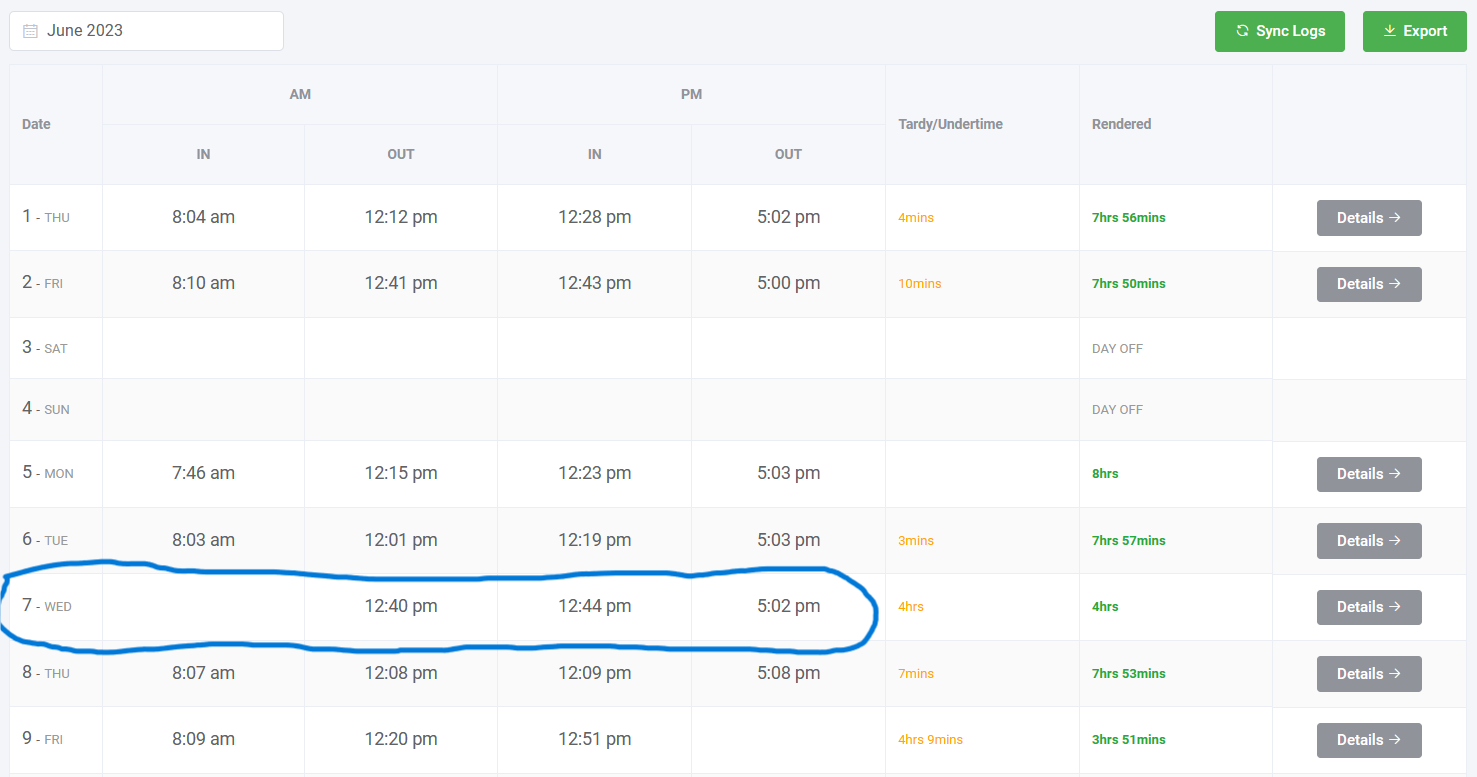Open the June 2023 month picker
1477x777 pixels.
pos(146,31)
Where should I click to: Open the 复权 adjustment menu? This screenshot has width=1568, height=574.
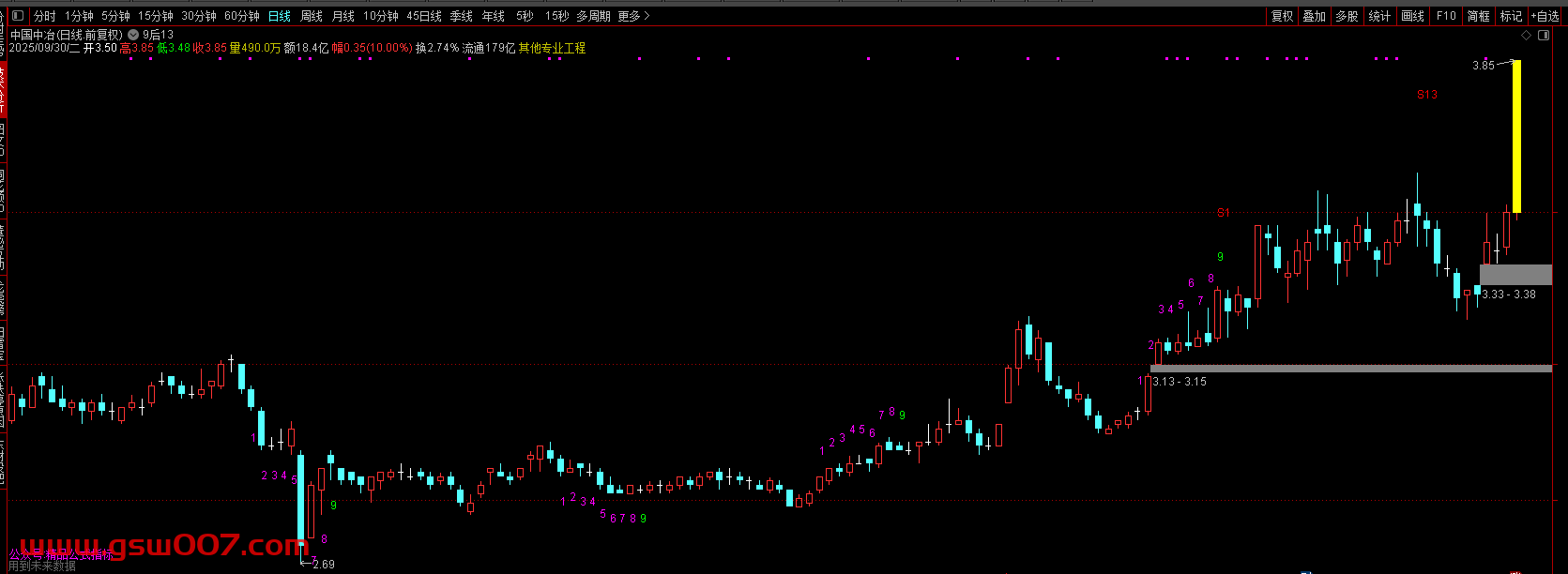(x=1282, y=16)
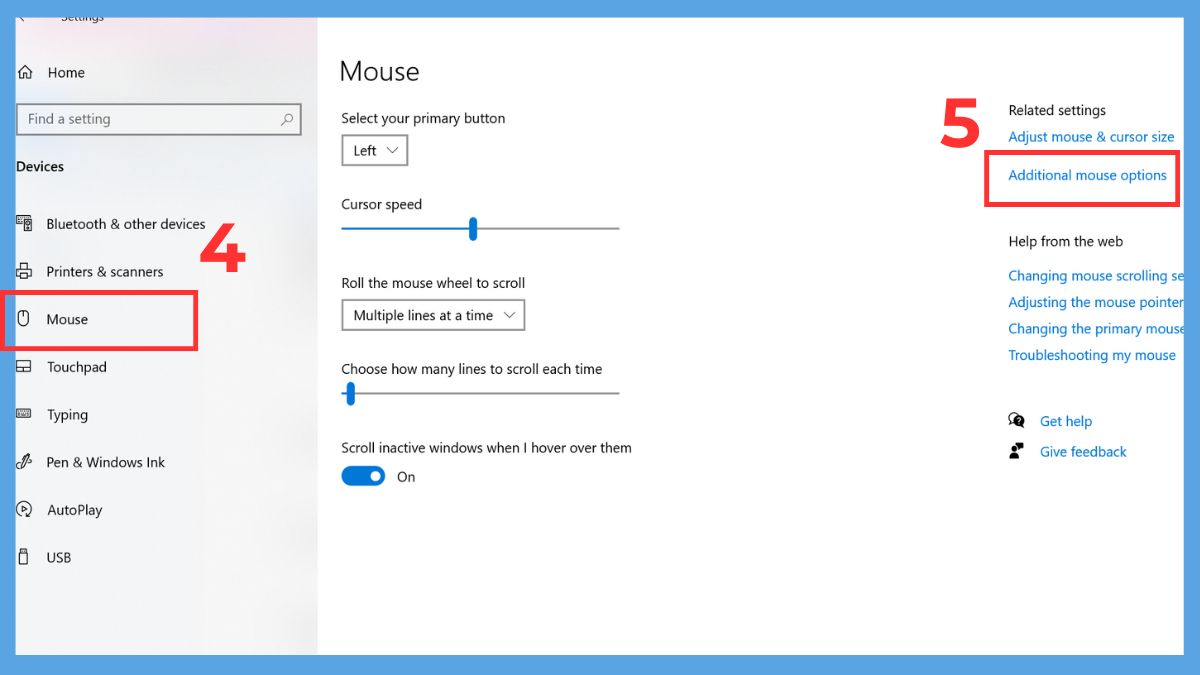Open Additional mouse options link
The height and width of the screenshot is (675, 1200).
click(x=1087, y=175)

■ **The task**: Only the lines from the one with "Where should I" through the final line of the entries above are to be repeated, exactly as written and without pictures.

■ **Answer space**:
Where should I click to: Open the 复权 adjustment menu? This screenshot has width=1568, height=574.
(x=1282, y=16)
Open Additional mouse options link
The height and width of the screenshot is (675, 1200).
click(x=1087, y=175)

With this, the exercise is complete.